Dataset entries:

Segment Open

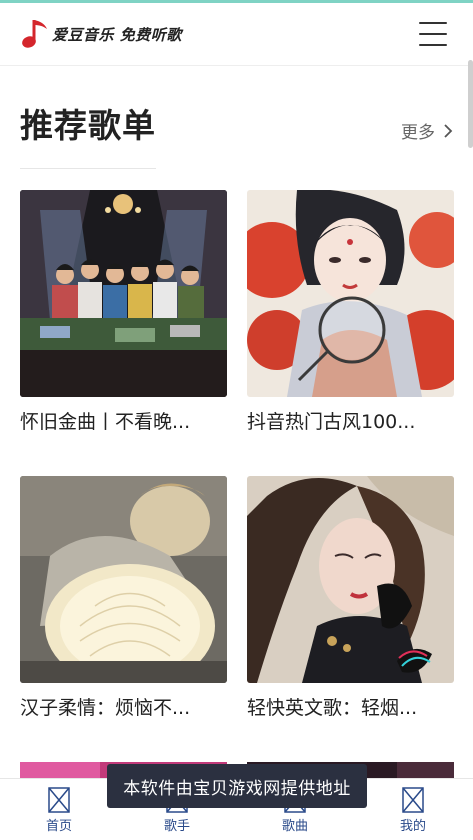  Describe the element at coordinates (88, 168) in the screenshot. I see `section-title-underline` at that location.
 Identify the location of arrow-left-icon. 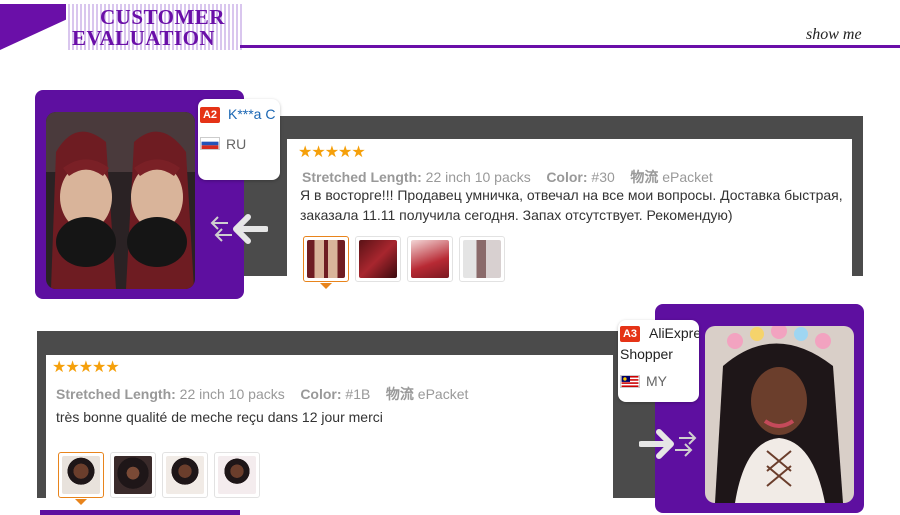
(239, 229).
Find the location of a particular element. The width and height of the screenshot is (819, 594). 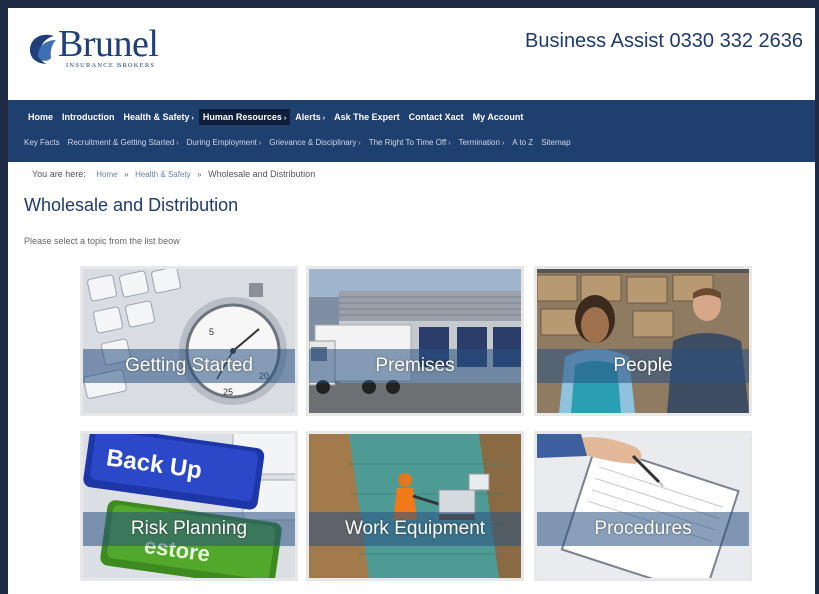

subnav-sitemap: Sitemap is located at coordinates (556, 142).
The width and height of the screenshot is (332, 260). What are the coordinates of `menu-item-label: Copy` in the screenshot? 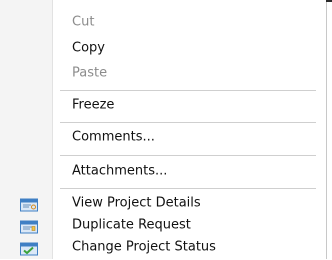 It's located at (88, 48).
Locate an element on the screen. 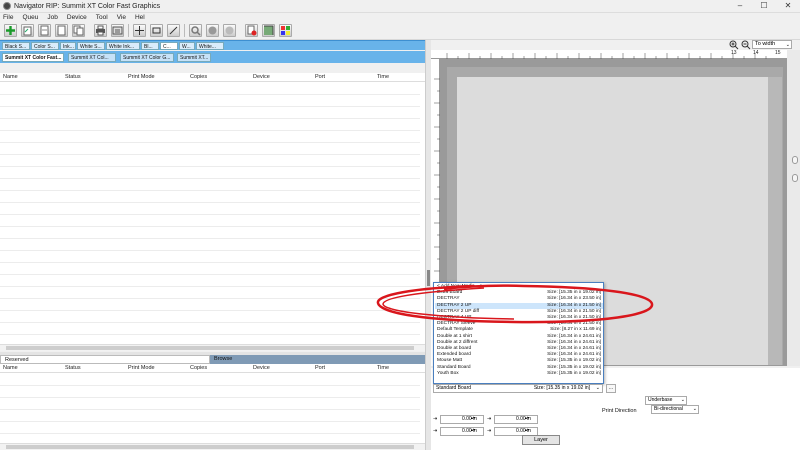 The height and width of the screenshot is (450, 800). open-icon is located at coordinates (28, 30).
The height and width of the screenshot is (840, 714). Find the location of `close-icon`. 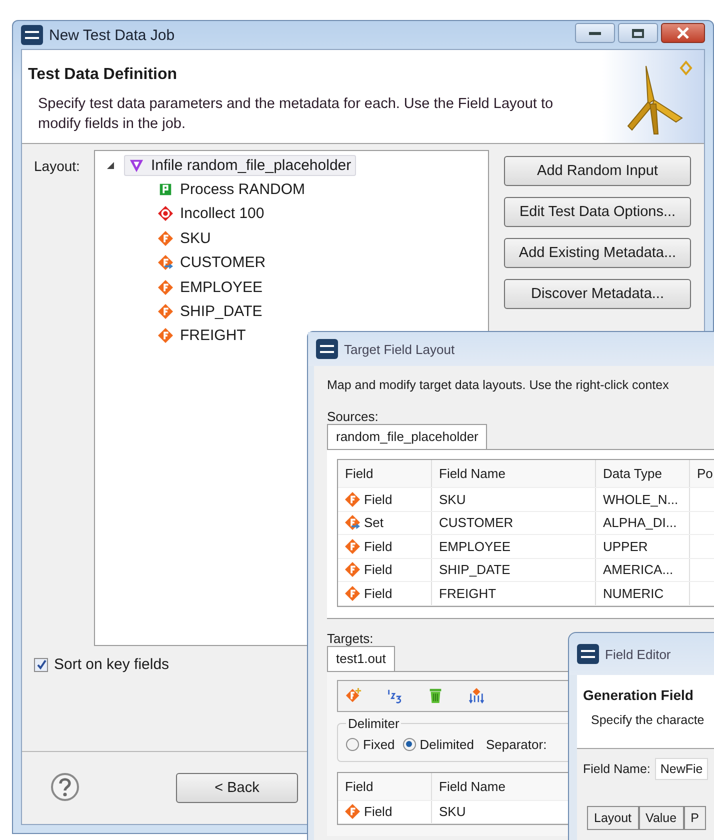

close-icon is located at coordinates (683, 33).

Segment Closed

ASSIGNED TASK:
Repeat the records word for word, starting at the beginning and ending with the line that contains "subnav-sitemap: Sitemap is", including that line. Leave the pictures out.

WRITTEN SOLUTION:
  Describe the element at coordinates (88, 168) in the screenshot. I see `section-title-underline` at that location.
 Identify the location of arrow-left-icon. 
(239, 229).
Find the location of a particular element. The width and height of the screenshot is (819, 594). 

subnav-sitemap: Sitemap is located at coordinates (556, 142).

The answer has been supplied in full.